▶ [Exercise goal] Please decide whether each statement below agrees with the text about the iBrain that follows. Answer yes or no for each, and quote the deciding words of the text. 1. SPEARS builds its map of brain activity from one EEG channel. 2. Hawking is able to move his limbs. 3. Manual sleep test scoring and SPEARS scoring produce very different results.

As of now, the iBrain uses its technology to collect data for those suffering from sleep apnea, depression, and autism. The device consists of a "miniature electronics box attached to a light and flexible elastic head harness and electrodes that can effortlessly be applied to the head during sleep," explains the company's site. It then uses what the company has named the "SPEARS algorithm" to collect and analyze the data in a simpler way than other brain-wave collecting machines, explains the company site:
By taking a single channel of EEG, SPEARS creates a map of brain activity, indicating the different signatures in waking and sleeping states. SPEARS can represent a night's worth of brain activity in clusters, where every sleep and waking state forms a separate cluster. SPEARS can reliably extract a maximal number of stages in minimal time, using a single channel. This reduces the number of sixteen, eight, or even two channels formerly needed when undergoing an EEG and eliminates the need to visually review data in all those traces. Together, this creates the opportunity for a small, single-channel EEG system that can be performed anywhere, even while driving. Comparison of manual sleep test scoring with automatic scoring from the SPEARS algorithm shows little difference except in the large amount of time and labor saved through the SPEARS technique.
It was meant as a neater replacement to all the cumbersome electrodes it generally takes to monitor these sorts of things.
Since the machine already recognizes brain activity, the new research hopes to use the machine's brain wave collection capability and translate it into action. "We wanted to see if there was any change in the signal," Dr. Low told The Times. Though Hawking, who has Amyotrophic lateral sclerosis, or A.L.S., can't move his limbs, he can think it. Hawking's thoughts about scrunching his hand into a ball resulted in data spikes, giving the researchers hope that they can take those spikes and somehow turn them into commands for another machine, or computer. "Patients want to be able to communicate beyond the yes or no with an eye blink," Dr. Terry Heiman-Patterson, a neurologist and A.L.S. specialist at Drexel University told Duncan. "They want to send an e-mail, and turn off the light and, even more, to have a meaningful conversation." Collecting or even recognizing brain data, is different than getting a computer to understand it, however. When that happens, then we'll really have a machine that can read minds.

▶ [Entries supplied]

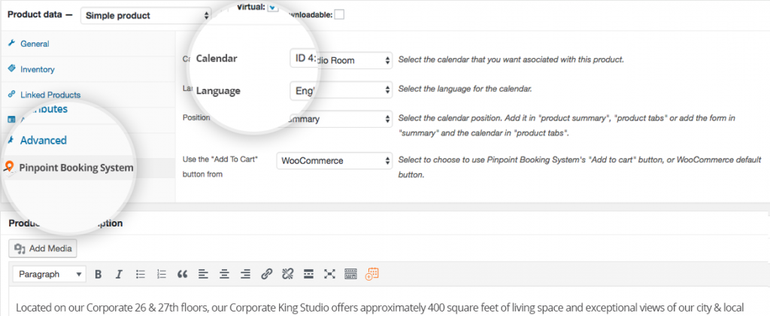770x316 pixels.
Task: Insert a bulleted list
Action: pos(141,274)
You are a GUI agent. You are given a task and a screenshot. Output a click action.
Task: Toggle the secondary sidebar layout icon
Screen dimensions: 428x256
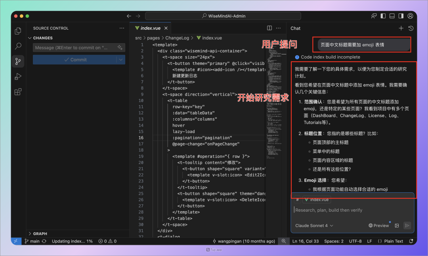tap(400, 16)
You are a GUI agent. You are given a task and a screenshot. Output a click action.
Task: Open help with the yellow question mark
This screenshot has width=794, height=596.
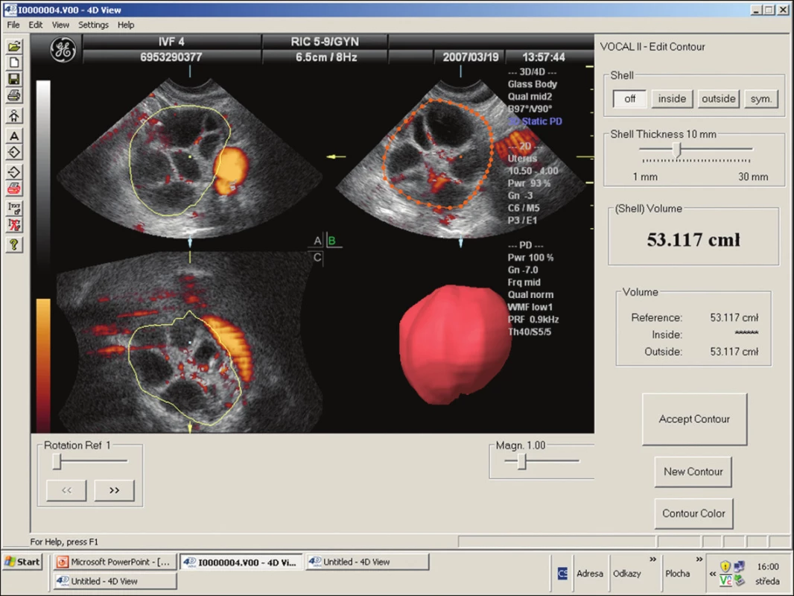coord(14,245)
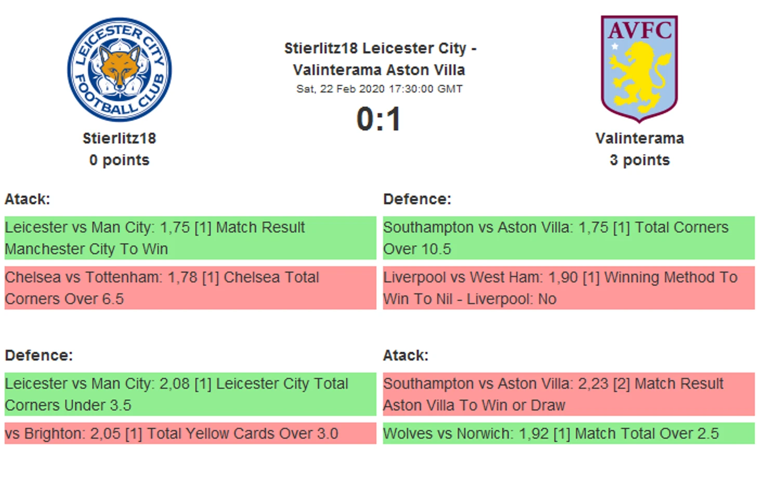Select the Total Corners Over 10.5 green row

(569, 238)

▶ [Problem solution]
1. Yes: "By taking a single channel of EEG, SPEARS creates a map of brain activity"
2. No: "can't move his limbs"
3. No: "shows little difference except in the large amount of time and labor saved through the SPEARS technique"